PROBLEM STATEMENT →
With the pictures excluded, repeat every entry exactly.

[Stored items]
'''

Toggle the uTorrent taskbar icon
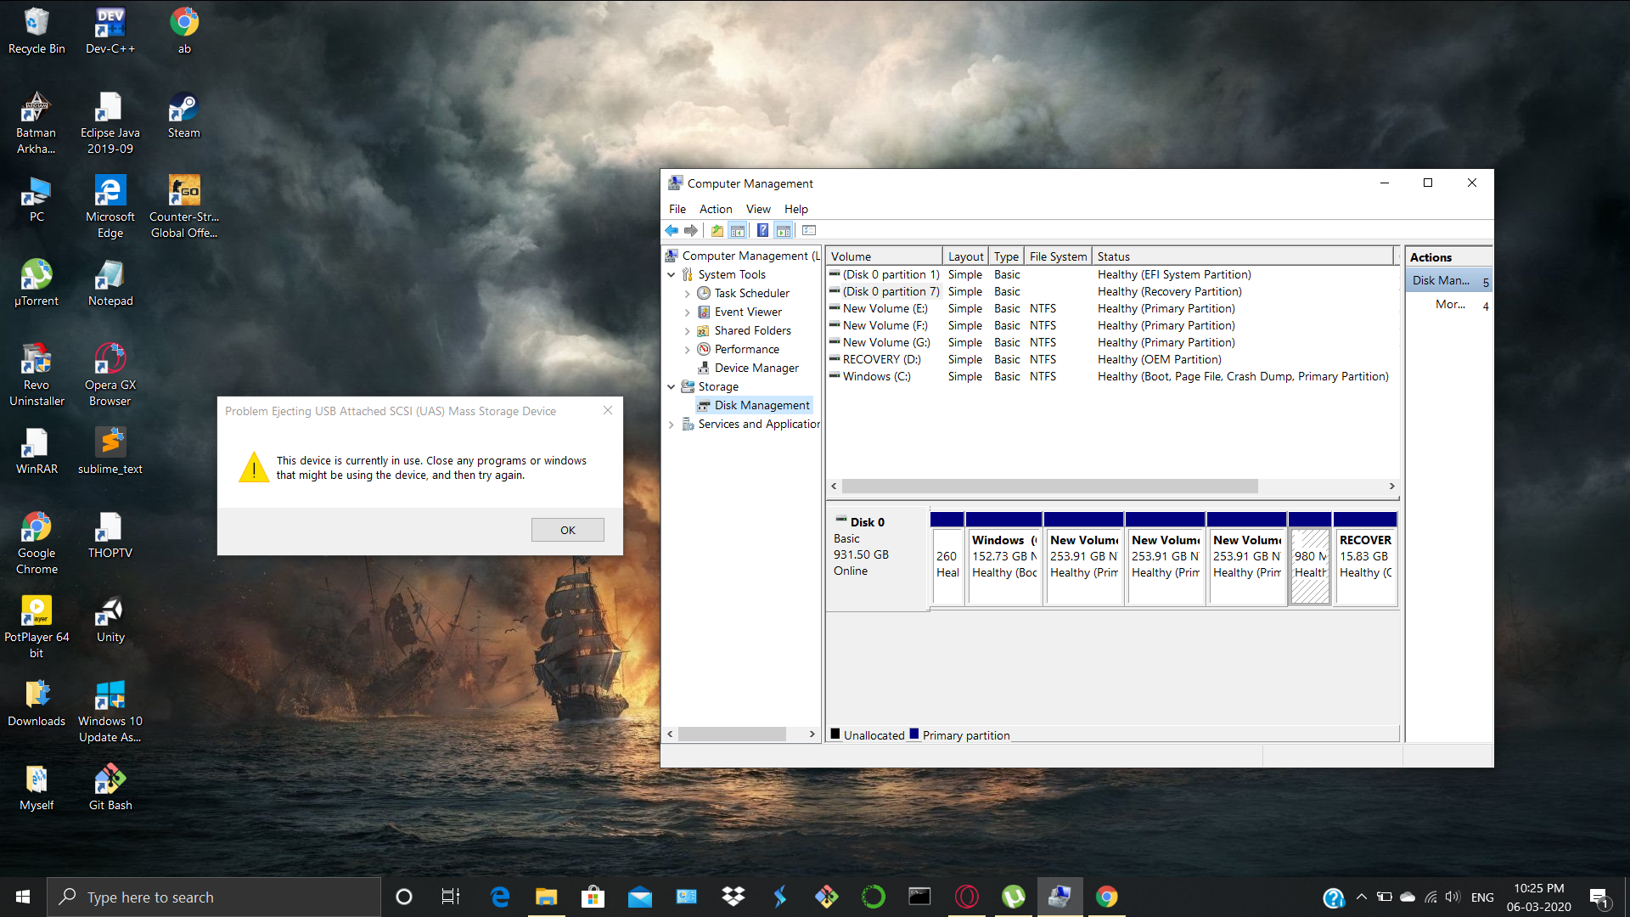The height and width of the screenshot is (917, 1630). (1011, 896)
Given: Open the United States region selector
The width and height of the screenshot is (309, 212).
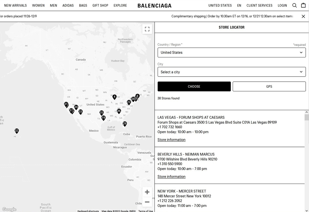Looking at the screenshot, I should tap(220, 6).
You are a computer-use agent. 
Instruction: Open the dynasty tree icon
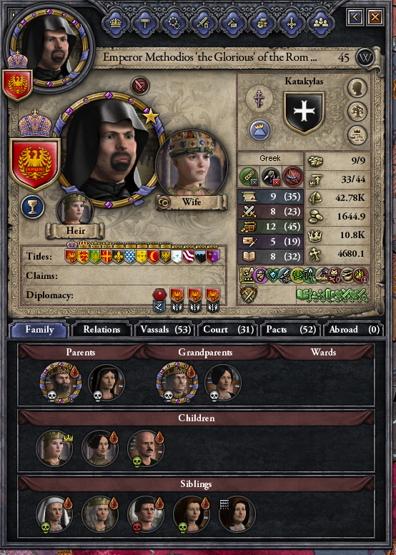357,112
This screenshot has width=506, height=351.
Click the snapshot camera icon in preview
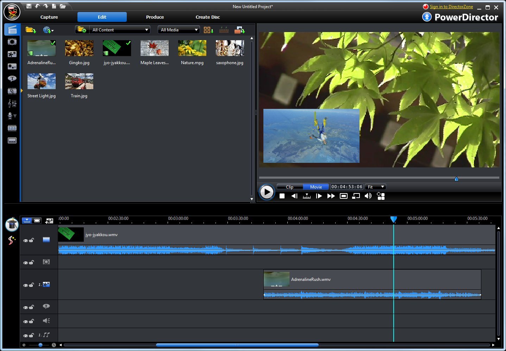(344, 196)
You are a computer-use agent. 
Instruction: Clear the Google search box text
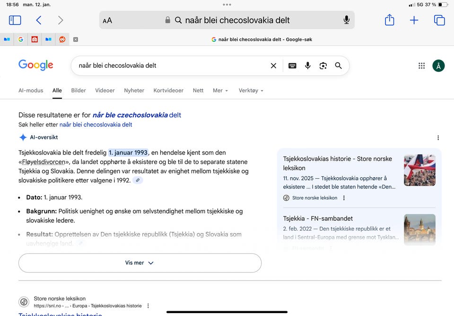click(273, 66)
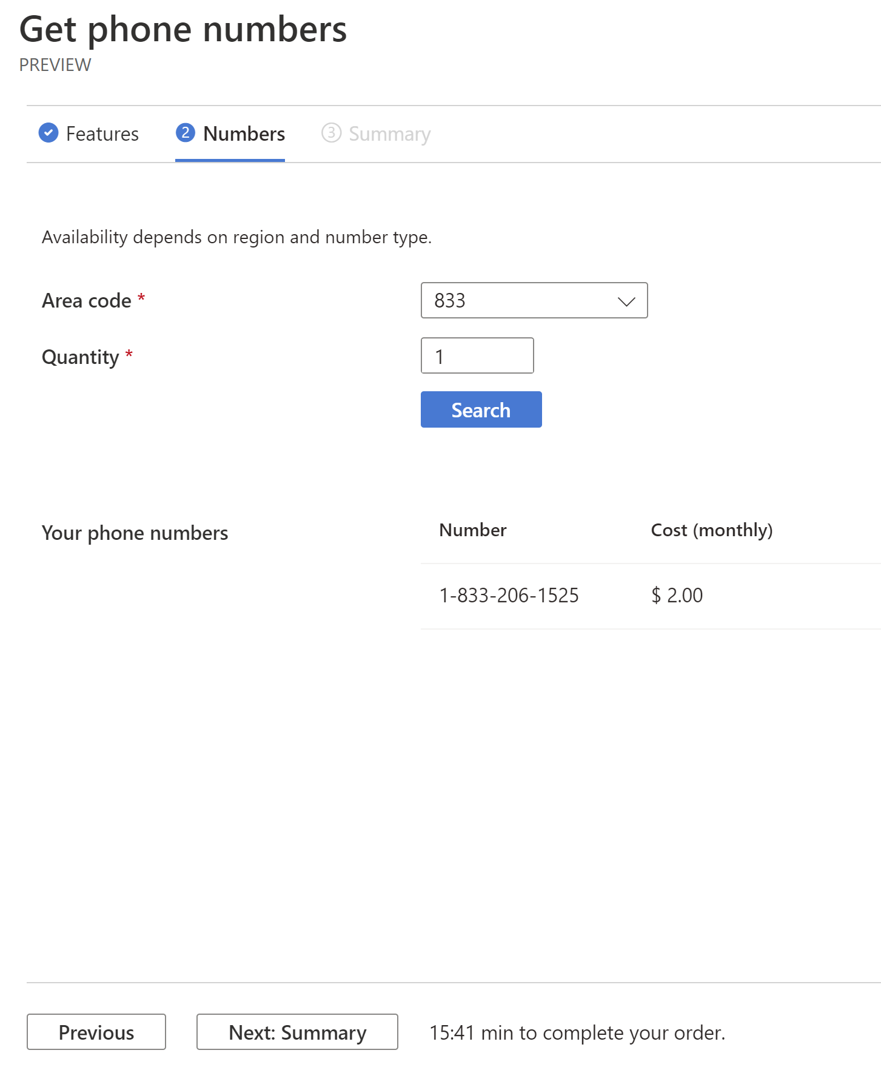This screenshot has width=881, height=1070.
Task: Click the blue Search button
Action: pos(481,409)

'''

EXERCISE ANSWER →
Toggle the uTorrent taskbar icon
The height and width of the screenshot is (917, 1630). (1011, 896)
Given: Open the United States region selector
The width and height of the screenshot is (309, 212).
Looking at the screenshot, I should tap(220, 6).
You are a computer-use agent. 
Instruction: Open the dynasty tree icon
357,112
This screenshot has width=506, height=351.
Click the snapshot camera icon in preview
(344, 196)
You are a computer-use agent. 
Instruction: Clear the Google search box text
click(273, 66)
This screenshot has width=881, height=1070.
Task: Click the blue Search button
Action: pos(481,409)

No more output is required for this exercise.